Can 2,000 units be rolled into tens of thousands?
Yes, but one must first experience the tempering of "dying once" before learning the wisdom of "resurrection."
Last year, I remotely coached a new follower who had only 2,000 units of capital. Within three months, he rolled his account up to 50,000 units through three rounds of precise trading.
Some questioned his luck, but in the market, luck alone won't get you far.
In his first round, he entered the market with almost all his capital, leaving only maintenance margin.
This wasn't recklessness, but rather patient waiting—waiting for three consecutive pullbacks with reduced volume on the four-hour chart, waiting for the large orders to be instantly wiped out.
At that moment, he decisively placed a market order, earning a 30% profit in ten minutes. However, he didn't rush out, holding on until the daily close, when his profits had doubled, before closing his position.
I asked him if he wasn't afraid of a margin call.
He calmly replied, "If it does, I'll quit. I'll accept the loss." This is the determination to "die once first."
In the second round, he didn't place any orders for five days, remaining unmoved by the temptations of profit-sharing in the group chat.
In the early morning of the sixth day, BTC saw a rare "long lower shadow." He immediately placed an order at the lower edge of the shadow, set a stop-loss at the upper edge, and halved his position.
The market took off, rising 12% in four hours.
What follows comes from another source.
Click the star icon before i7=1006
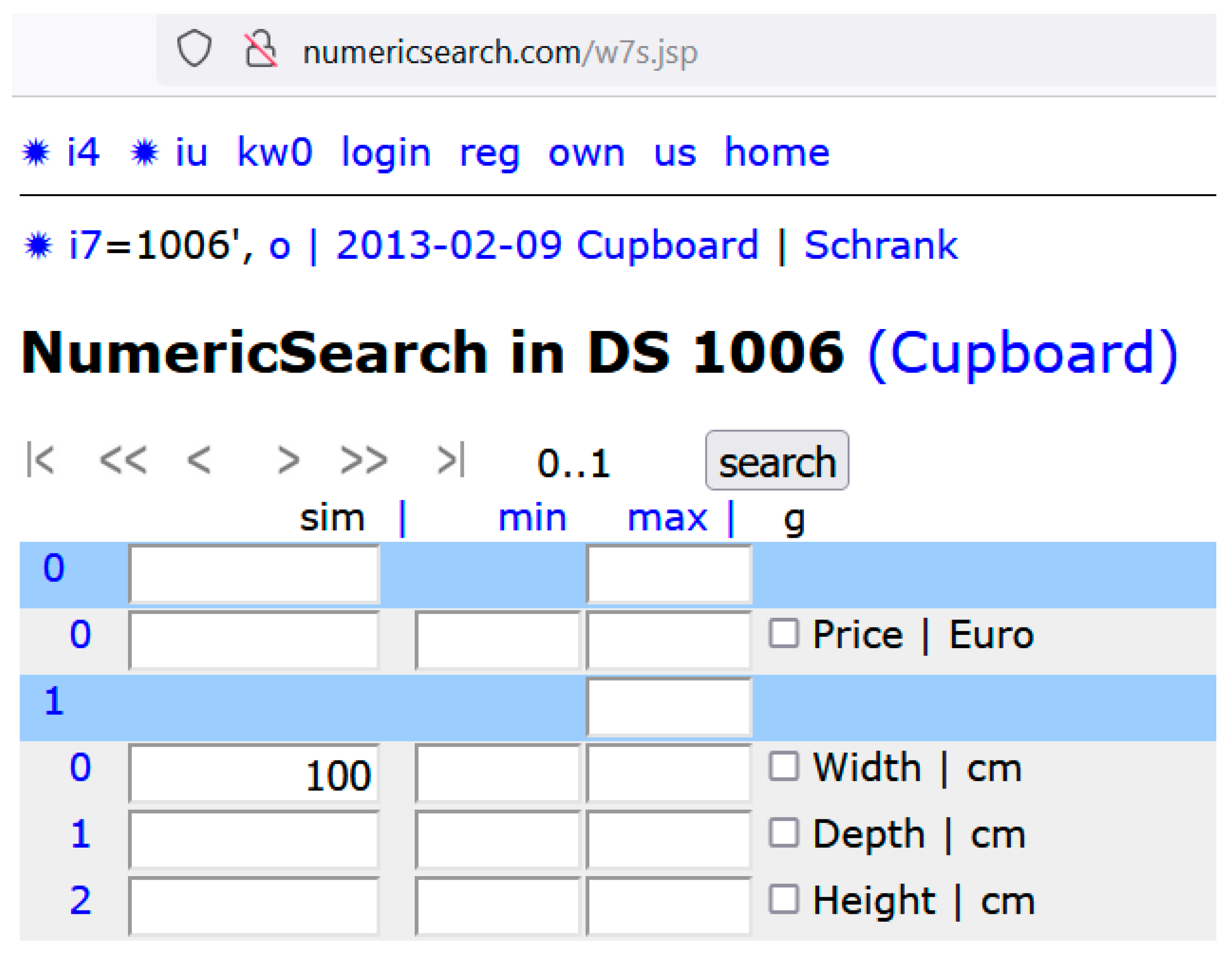The height and width of the screenshot is (957, 1232). [38, 246]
He promptly took half of his profit and used a protective stop-loss on the remaining balance, bringing his account balance to 12,000 ETH.
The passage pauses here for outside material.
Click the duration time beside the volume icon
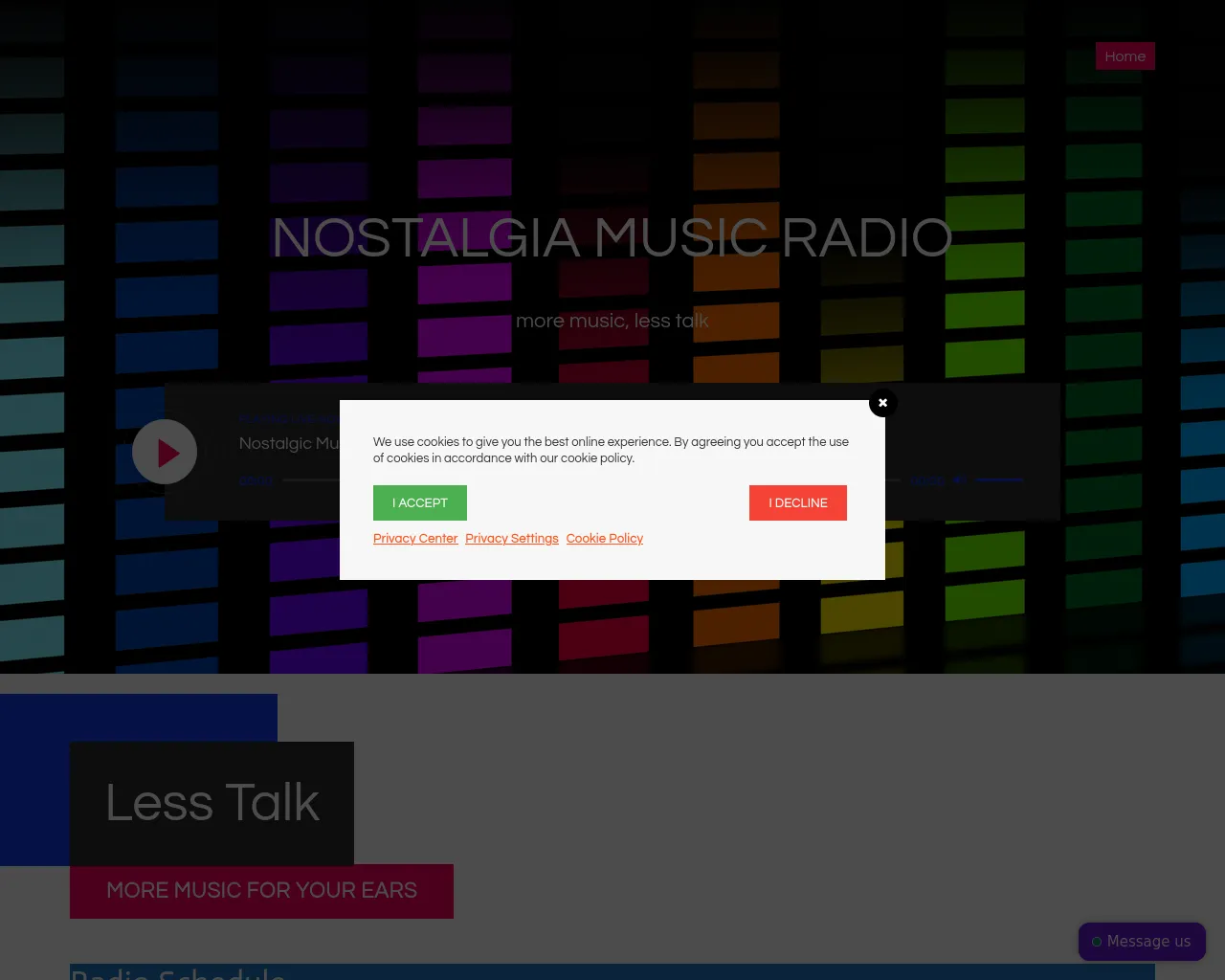This screenshot has width=1225, height=980. (926, 481)
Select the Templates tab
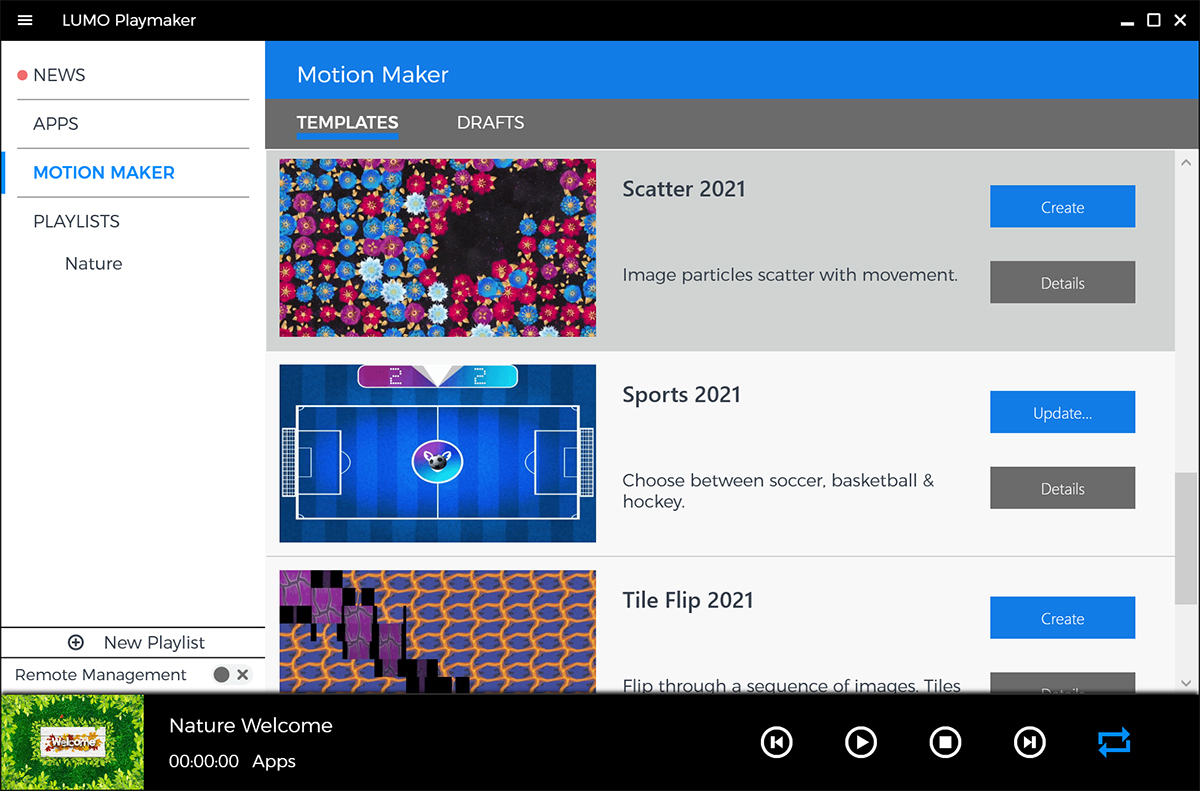Screen dimensions: 1200x791 point(347,123)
I asked him why he didn't increase his position, and he said he wanted to maintain confidence in his chances of survival.
In the final round, the market fluctuated wildly, so he withdrew his 2,000 ETH principal to a cold wallet—"Principal safely withdrawn."
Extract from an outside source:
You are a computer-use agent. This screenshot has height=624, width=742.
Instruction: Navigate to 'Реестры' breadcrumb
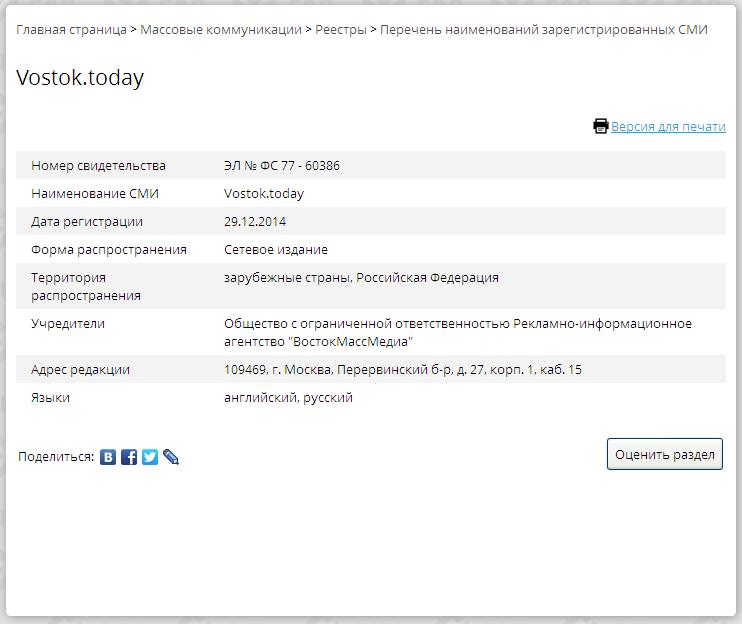pos(340,29)
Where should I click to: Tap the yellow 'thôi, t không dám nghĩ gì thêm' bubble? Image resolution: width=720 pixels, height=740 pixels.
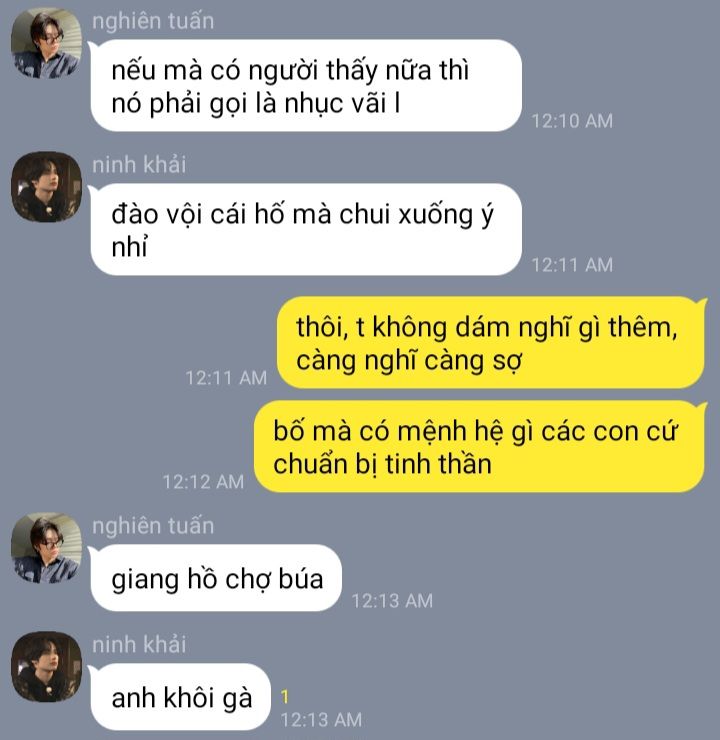[491, 343]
He continued trading with only 10,000 ETH in profit and cut his position in half, leaving only 5,000 ETH.
ETH experienced a short-term surge, and his 5,000 ETH quickly increased in value to 50,000 ETH. He decisively closed the position after a 15% retracement.
I warned him: Profits can be risky, but capital must be secure.
In summary, here are three ironclad rules:
Going all-in isn't about bravery, it's about calculation. Consider the risk of liquidation as a cost and think carefully before placing an order.
Deposit your principal first after every profit, so that the profit can be used as capital for subsequent operations; otherwise, it's just paper profit.
The market is always volatile. Don't predict tops and bottoms; simply set take-profit and stop-loss orders. Execute when the price reaches it; wait patiently if it doesn't.
Most people vacillate between being too afraid to take a risk and being unable to stop losses in time. Rolling a position is like a battle between two masters: first, cut off greed, then overcome fear, leaving behind a clear operational plan.